E anche in altri Paesi europei la situazione non cambia. Nell’Ue nel 2017, il 32 % delle donne occupate lavora part-time, contro il 9 % degli uomini. Anche dove l’occupazione femminile è più alta si raggiungono le percentuali massime anche di occupate part time: 40% in Gran Bretagna, quasi il 50 per cento in Germania e quasi l’80 per cento in Olanda.
Effetti su retribuzioni, prospettive di carriera e pensioni
Un’indagine dell’Osservatorio Statistico dei Consulenti del Lavoro, “Donne al lavoro: o inattive o part-time” che analizza cause e riflessi del part-time involontario per le donne e gli effetti su retribuzioni e future pensioni. E le conseguenze si vedono direttamente già dalla prima busta paga: nel 2017 il 36% delle donne ha ricevuto uno stipendio mensile inferiore a 780 euro. Nella classe di reddito da 1.500 a 2.000 euro gli uomini sono il doppio delle donne, mentre per i redditi ancora più alti il rapporto è di 1 donna ogni 3 uomini.
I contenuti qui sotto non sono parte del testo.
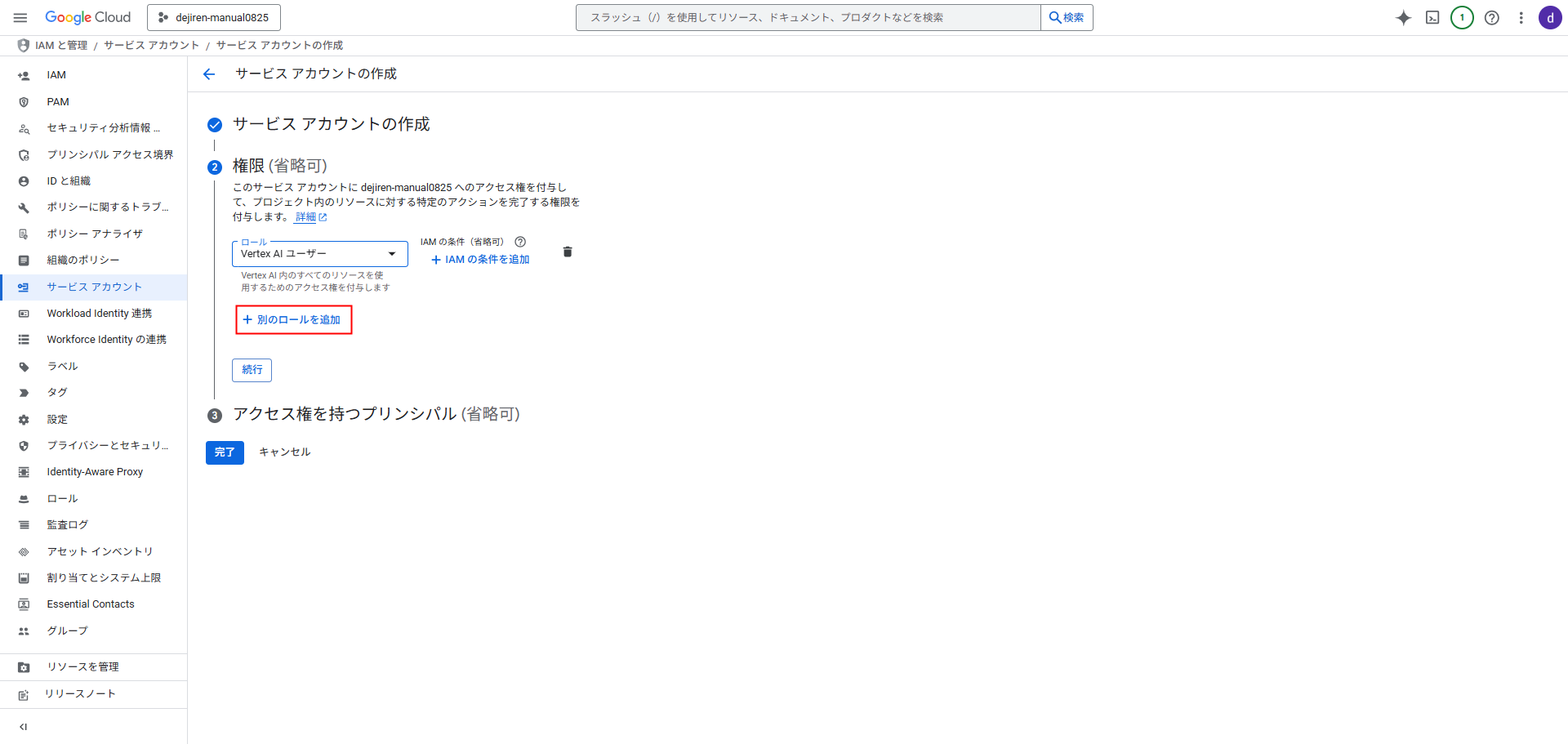Open the ロール dropdown with Vertex AI ユーザー
This screenshot has height=744, width=1568.
(319, 254)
L’uso dell’orario ridotto ha conseguenze anche sul piano pensionistico. Condizioni discontinue di lavoro e a tempo parziale non consentono, infatti, di alimentare in modo continuo le posizioni previdenziali utili all’accesso alla pensione di vecchiaia. Dai dati Inps sui beneficiari di pensioni in Italia è chiaro che, nonostante le donne beneficiarie di prestazioni pensionistiche siano 8,4 milioni (862 mila in più degli uomini), solo il 36,5% beneficia della pensione di vecchiaia – frutto della propria storia contributiva – contro il 64,2% degli uomini. Le donne, poi, laddove arrivino a percepire la sola pensione di vecchiaia, si vedono riconosciuto un assegno mensile inferiore di un terzo rispetto a quello degli uomini.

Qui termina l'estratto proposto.